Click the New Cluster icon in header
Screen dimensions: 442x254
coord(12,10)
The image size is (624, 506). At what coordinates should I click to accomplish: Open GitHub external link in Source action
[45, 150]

__Aim__:
Arrange the data from the line containing "The image size" through the end as a Markdown table with columns "Row" and "Line", numbering each line and omitting blank lines.

__Final answer__:
| Row | Line |
|---|---|
| 1 | The image size is (624, 506). At what coordinates should I click to accomplish: Open GitHub external link in Source action |
| 2 | [45, 150] |